APIを次のレベルに引き上げる：アウトソーシングする前に考慮すべき３つのステップ

• SDS/Safety information
  Safety is often a top priority for many CDMOs and understanding the handling requirements for your API will be critical to determining if and how the CDMO could work on your molecule. The right CDMO will be able to preliminarily determine the proper handling specific to their site through available data and/or guided, specific questions.
• Timeline delivery, deadlines/goals, and trial goals
  Timing needs are a critical factor to the success of your program and should be communicated to a potential CDMO. Everything from filing deadlines to corporate goals—this will help them determine resource availability as it relates to your needs. Your CDMO’s proposal should include a detailed timeline that can then be discussed further during conversations.
• Budget or funding situation
  It’s very helpful for both parties if you are transparent about your current funding situation and your goals for engaging with the CDMO. Regardless of your funding situation, transparency should make sure neither party’s time is wasted and will help the CDMO tailor a solution that fits your needs.
• Quantity
  The amount of API you’ll need expands beyond just what you will need for clinical trials—it is important to consider material for formulation development, stability studies, and testing contingencies. The right CDMO will be able to help you estimate additional material needs, but make sure you communicate what you intend the quantity to cover.
• Indication
  A potential future partner should be interested in better understanding what drives your company and the program. The right CDMO will ask about the product indication and care to learn more about the product—be prepared to share your passion and tell your story.
• Phase of development
  There are certain service aspects that vary based on the phase of development, such as analytical methods, which are developed to be “phase appropriate.” Be transparent if you are looking for only what is needed for your specific phase, or if you are forward-thinking and preparing your program long-term.
• Clinical approach
  Be open with the CDMO about your clinical plans. While it is up to you to tell your CDMO the services you need, a strong partner may recommend services often needed based on your regulatory approach. If nothing else, it will allow your CDMO to align on your company’s goals.
• Technical information
  The meat of the discussion will be focused on the technical aspects of your program. The more information you share, the more accurately a CDMO will be able to provide a proposal for development and manufacturing specific to your program needs. At a minimum, be prepared to provide your current API structure, synthetic scheme, and experimental procedures. If you have developed methods and specifications, it is valuable for your CDMO to reference these, as well.
• Multiple vendors/integrated offering
  An integrated offering is the combination of multiple drug development services within the same CDMO partner. These often include drug substance, formulation, drug product, packaging, and clinical trial distribution needs. Take some time to learn more about the CDMO’s ability to support additional services and begin to consider the pros/cons of working with multiple CDMOs or combining multiple services at a single vendor.
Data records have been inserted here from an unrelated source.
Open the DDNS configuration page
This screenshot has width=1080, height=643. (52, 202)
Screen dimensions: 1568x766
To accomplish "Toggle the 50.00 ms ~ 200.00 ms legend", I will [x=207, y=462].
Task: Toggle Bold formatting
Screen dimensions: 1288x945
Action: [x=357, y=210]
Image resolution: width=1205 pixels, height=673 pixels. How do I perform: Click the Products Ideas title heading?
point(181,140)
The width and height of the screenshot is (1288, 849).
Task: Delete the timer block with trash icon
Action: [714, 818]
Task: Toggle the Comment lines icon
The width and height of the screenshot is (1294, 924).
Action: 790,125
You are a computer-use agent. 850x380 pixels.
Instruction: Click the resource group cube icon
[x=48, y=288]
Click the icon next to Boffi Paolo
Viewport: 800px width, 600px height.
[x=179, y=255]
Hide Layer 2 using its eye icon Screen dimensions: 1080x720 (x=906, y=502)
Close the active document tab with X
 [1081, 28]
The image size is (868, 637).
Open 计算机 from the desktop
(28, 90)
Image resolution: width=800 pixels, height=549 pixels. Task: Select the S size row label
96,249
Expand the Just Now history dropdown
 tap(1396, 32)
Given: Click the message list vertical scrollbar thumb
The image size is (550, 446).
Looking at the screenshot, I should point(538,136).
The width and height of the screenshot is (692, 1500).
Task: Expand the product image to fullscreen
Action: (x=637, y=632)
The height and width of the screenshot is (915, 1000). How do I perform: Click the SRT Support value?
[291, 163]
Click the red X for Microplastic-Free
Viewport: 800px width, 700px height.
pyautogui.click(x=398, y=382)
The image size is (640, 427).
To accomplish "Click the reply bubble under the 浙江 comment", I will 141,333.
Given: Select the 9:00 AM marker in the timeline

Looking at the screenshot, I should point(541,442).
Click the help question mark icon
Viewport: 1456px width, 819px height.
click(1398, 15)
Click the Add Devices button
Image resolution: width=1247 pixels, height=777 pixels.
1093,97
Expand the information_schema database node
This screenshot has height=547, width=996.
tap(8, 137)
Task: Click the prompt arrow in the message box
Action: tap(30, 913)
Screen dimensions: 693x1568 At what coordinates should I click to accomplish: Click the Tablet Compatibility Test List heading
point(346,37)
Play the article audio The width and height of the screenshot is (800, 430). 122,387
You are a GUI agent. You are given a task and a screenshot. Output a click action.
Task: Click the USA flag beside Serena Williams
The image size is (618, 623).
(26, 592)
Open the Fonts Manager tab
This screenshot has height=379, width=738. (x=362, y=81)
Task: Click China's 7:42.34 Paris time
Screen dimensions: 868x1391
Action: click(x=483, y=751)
Once you’ve outlined your goals and commercial aspirations, it’s important to develop selection criteria. Rank each criterion by level of importance and “score” each vendor as you move through the selection process. Common criteria include:

• Capability, technology, and expertise—does the CDMO possess the technological capabilities and scientific expertise to develop and optimize a robust and scalable API process?
• Capacity and timing—does the CDMO have the production resources to meet your timing and delivery needs?
• Regulatory history and quality—does the CDMO have a successful track record with local and global regulatory agencies and adhere to strict quality standards?
• Partnerships and relationships—does the CDMO have a vast network of esteemed partners who can vouch for their performance?
• Location and geographical reach—does the CDMO have a large geographical network of internal labs and support locations?
• Integrated offering—does the CDMO provide an end-to-end sourcing solution and can they work on multiple aspects of your drug development needs?
• Security of supply—does the CDMO’s vast network of partners include vendors who can continually provide the raw materials necessary for production?
• Financial security and business continuity—does the CDMO have a history of strong financial performance and internal processes/procedures to ensure business continuity?